Ringfort (Rath), Curraghmore, Co. Westmeath
Co. Westmeath |
Ringforts
A slight rise in a Westmeath pasture, overlooking a pond to the east, holds a ringfort that has quietly outlasted the people who built it by more than a thousand years.
What makes it quietly arresting is not dramatic scale but rather its completeness as a trace: a near-circular earthen enclosure, roughly 23 metres across, still legible in the landscape despite centuries of agricultural activity around and even within it. Ringforts, known in Irish as raths when formed from earthen banks rather than stone, were the typical farmstead enclosures of early medieval Ireland, generally dating from around the fifth to the twelfth centuries. Most housed a single family and their livestock, the surrounding bank offering a degree of security and marking out a domestic territory.

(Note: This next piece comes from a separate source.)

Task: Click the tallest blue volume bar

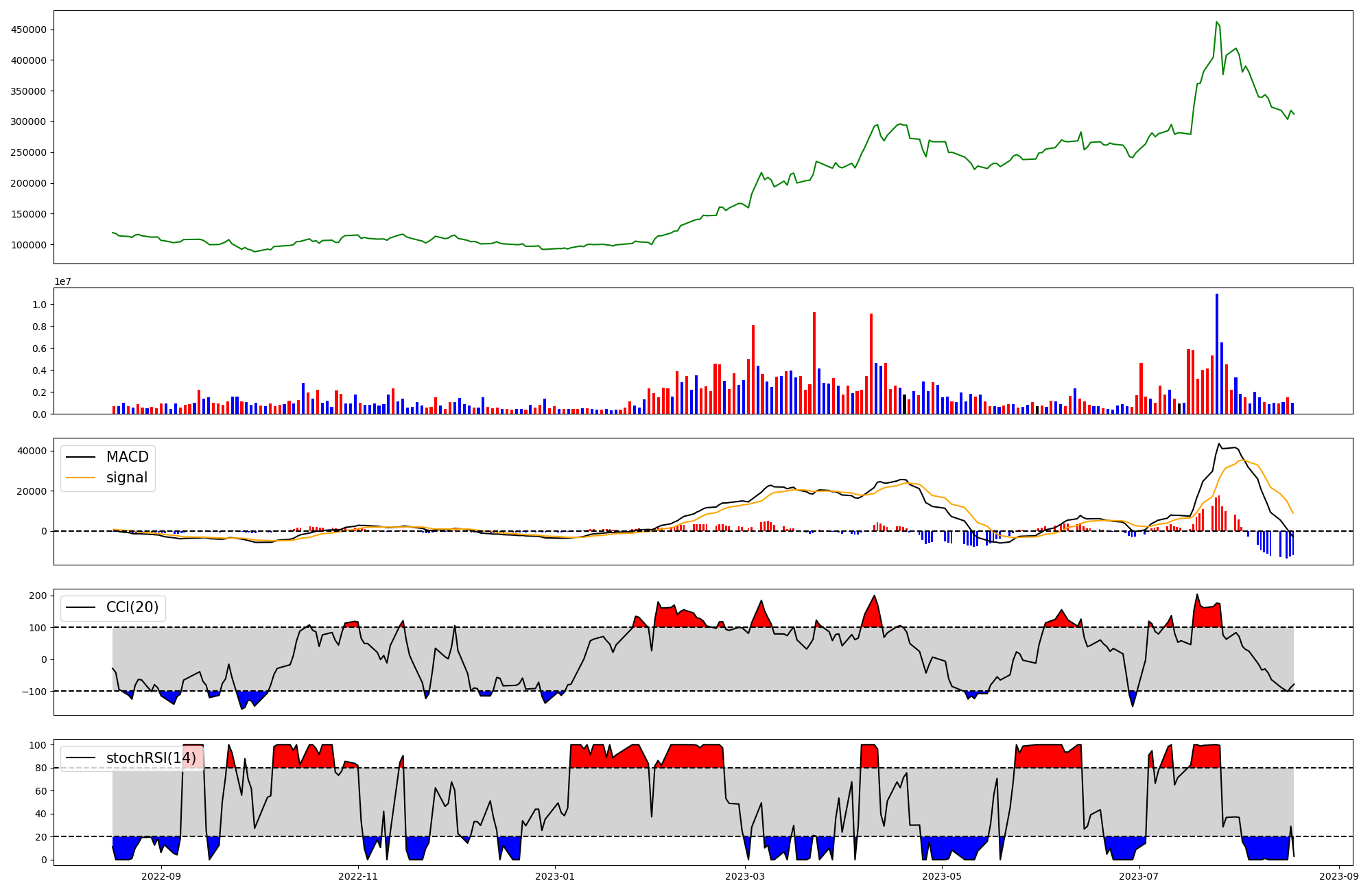Action: (x=1217, y=353)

This particular example was recorded on the revised 1913 edition of the Ordnance Survey six-inch map as a circular earthwork, and when it was described in detail in 1970 the bank measured roughly 3.6 metres wide at its base, narrowing to about 0.8 metres at the top, with no visible fosse, the defensive ditch that typically accompanies such a bank, surviving around it. A gap in the northeast quadrant, where the bank drops noticeably on both its inner and outer faces, has been interpreted as a possible original entrance. Inside, the ground slopes gently toward the northwest, and faint cultivation ridges are still visible across the interior, suggesting the enclosed space was put to agricultural use at some point after the rath's primary occupation. From the air, the monument appears as a tree-lined circular earthwork, the ring of vegetation now doing some of the work the bank once did in marking out the enclosure against the surrounding fields.